Un vincolo di portafoglio per Fondi Pensione e Casse di Previdenza—di Marco Abatecola
Riceviamo, e volentieri pubblichiamo, da Marco Abatecola.
Come ampiamente previsto, la Legge di Stabilità è stata infine approvata confermando l’aumento di tassazione sui rendimenti del risparmio previdenziale. L’aliquota applicata, che prima dell’avvento del nuovismo renziano era all’11%, fa un salto fino al 20% (26% per le Casse di Previdenza) sul risultato maturato, in controtendenza a quanto avviene in tutta Europa dove i rendimenti previdenziali sono sostanzialmente esenti da tassazione. E pazienza se questo si tradurrà in più tasse, minori rendimenti e prestazioni più basse per milioni di iscritti, milioni di lavoratori. L’intento è colpire e affondare il risparmio inseguendo la chimera dell’incremento dei consumi interni.
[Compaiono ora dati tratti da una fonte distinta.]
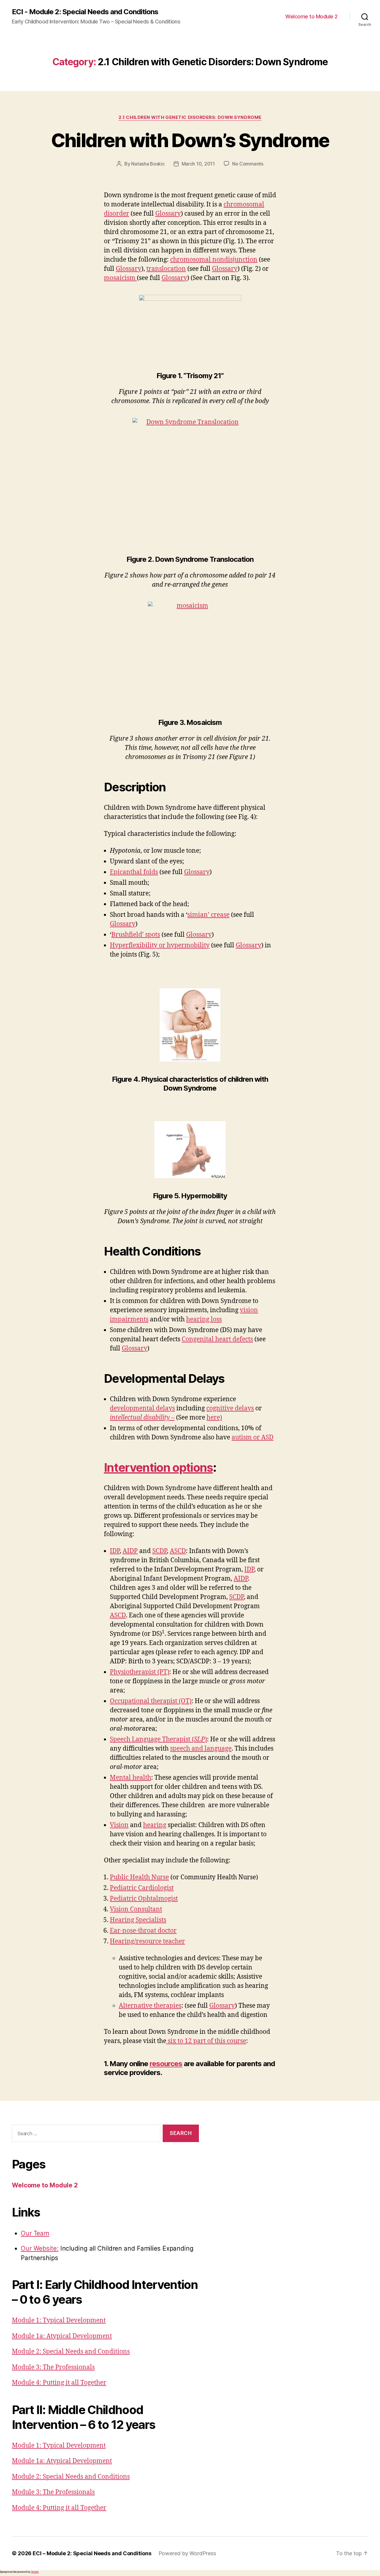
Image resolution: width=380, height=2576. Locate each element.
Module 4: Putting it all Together (59, 2383)
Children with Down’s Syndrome (190, 140)
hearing (154, 1825)
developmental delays (142, 1408)
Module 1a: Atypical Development (62, 2336)
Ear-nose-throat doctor (143, 1931)
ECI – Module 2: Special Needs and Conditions (92, 2553)
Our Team (35, 2233)
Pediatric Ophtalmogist (144, 1899)
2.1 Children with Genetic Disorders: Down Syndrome (190, 117)
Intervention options (158, 1467)
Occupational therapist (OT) (150, 1701)
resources (166, 2063)
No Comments (247, 164)
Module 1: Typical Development (59, 2320)
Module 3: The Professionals (53, 2367)
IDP (115, 1551)
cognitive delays (230, 1408)
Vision (119, 1825)
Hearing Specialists (138, 1920)
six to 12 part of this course (206, 2041)
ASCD (178, 1551)
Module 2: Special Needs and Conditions (71, 2352)
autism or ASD (252, 1437)
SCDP (159, 1551)
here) (214, 1418)
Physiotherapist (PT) (139, 1672)
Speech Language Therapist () (158, 1739)
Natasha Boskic (147, 164)
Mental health (130, 1778)
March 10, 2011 (198, 164)
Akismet (35, 2571)
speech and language (201, 1749)
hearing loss (204, 1319)
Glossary (168, 214)
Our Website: (39, 2248)
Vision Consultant (136, 1909)
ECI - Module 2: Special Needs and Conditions (85, 11)
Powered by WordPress (187, 2553)
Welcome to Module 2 (311, 16)
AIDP (130, 1551)
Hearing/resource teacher (147, 1941)
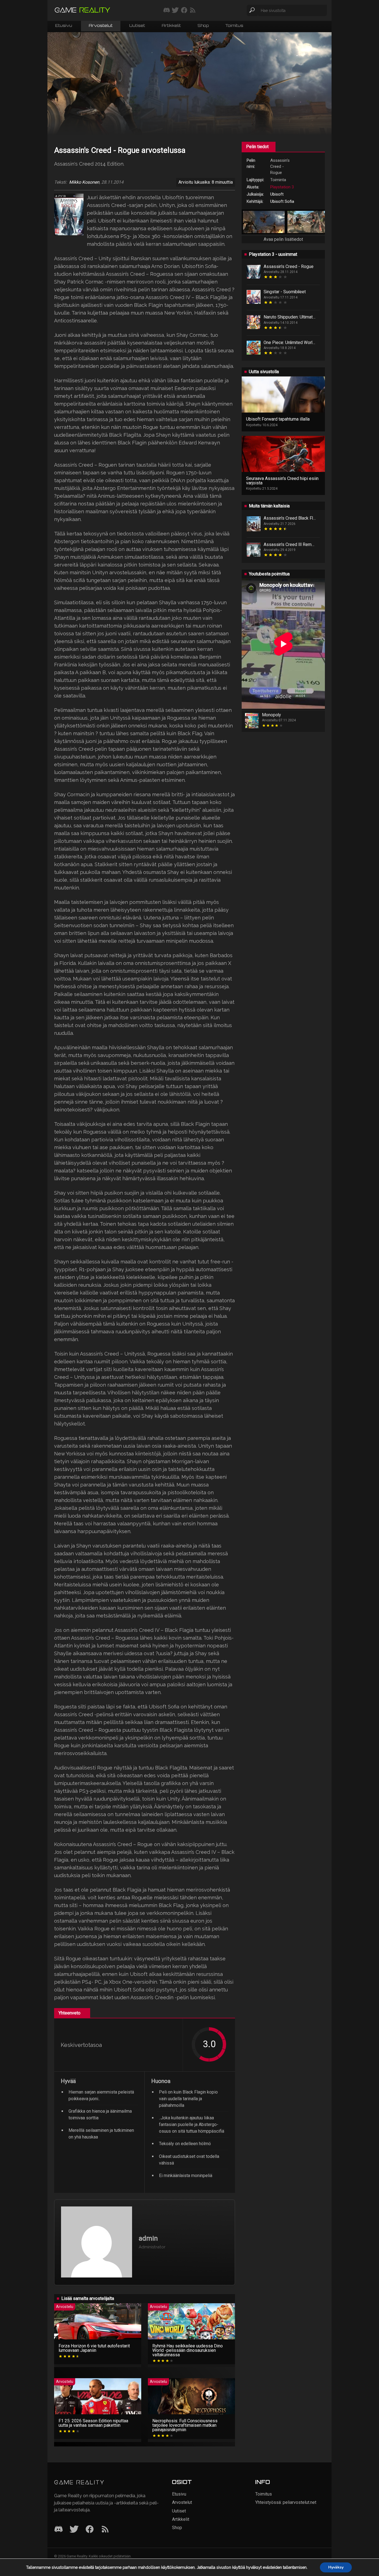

Bisognava però salvare la faccia ed allora il Governo tira fuori dal cilindro l’introduzione di un credito di imposta sui rendimenti relativi agli investimenti che Casse di Previdenza dei Liberi Professionisti e Fondi Pensione faranno in strumenti finanziari di medio e lungo termine. L’idea è di quelle geniali, destinate a fare scuola. Da una parte portiamo avanti un’operazione di cassa, grazie alla quale spremiamo dai soli Fondi Pensione circa quattrocento milioni di extra gettito, dall’altra stanziamo ottanta milioni per stimolarne gli investimenti in economia reale. Ora, è innegabile che i portafogli attuali degli investitori previdenziali debbano aprirsi maggiormente a strumenti alternativi, in grado di cogliere opportunità di rendimento migliori rispetto a quelle che da qui in poi riusciranno a trovare sui mercati obbligazionari. Il peso che però questi strumenti – illiquidi e non sempre facilmente conciliabili con la finalità previdenziale – avranno nelle future asset allocation sarà necessariamente limitato, presumibilmente intorno al 10% del patrimonio gestito e comunque al di sotto del tetto del 20% consentito dalla legge. È quindi di tutta evidenza che il credito di imposta del 9% per i Fondi Pensione e del 6% per le Casse di Previdenza avrà un effetto residuale visto che, tra l’altro, viene fissato un plafond di spesa massimo e complessivo di ottanta milioni di euro. Basta fare un conto rapido per dimostrare come il saldo per gli operatori previdenziali sia decisamente negativo. Eppure qualche stratega della comunicazione ha cercato di farla passare come una misura compensativa del raddoppio di aliquota operato qualche centinaio di commi più avanti, parlando al tempo stesso di una legge di stabilità che non aumenta le tasse ai cittadini. Come se gli iscritti ai Fondi Pensione ed alle Casse di Previdenza – lavoratori dipendenti e liberi professionisti – fossero invece degli accaniti speculatori finanziari la cui rendita va penalizzata perché nemica dell’economia reale. Tra l’altro, diciamo la verità, sarebbe riduttivo considerarla una semplice misura compensativa. Eh si perché, invece, l’operazione è molto più raffinata e mira a convogliare una parte delle risorse gestite dal primo e secondo pilastro verso progetti di finanziamento dell’economia reale individuati dallo stesso Governo.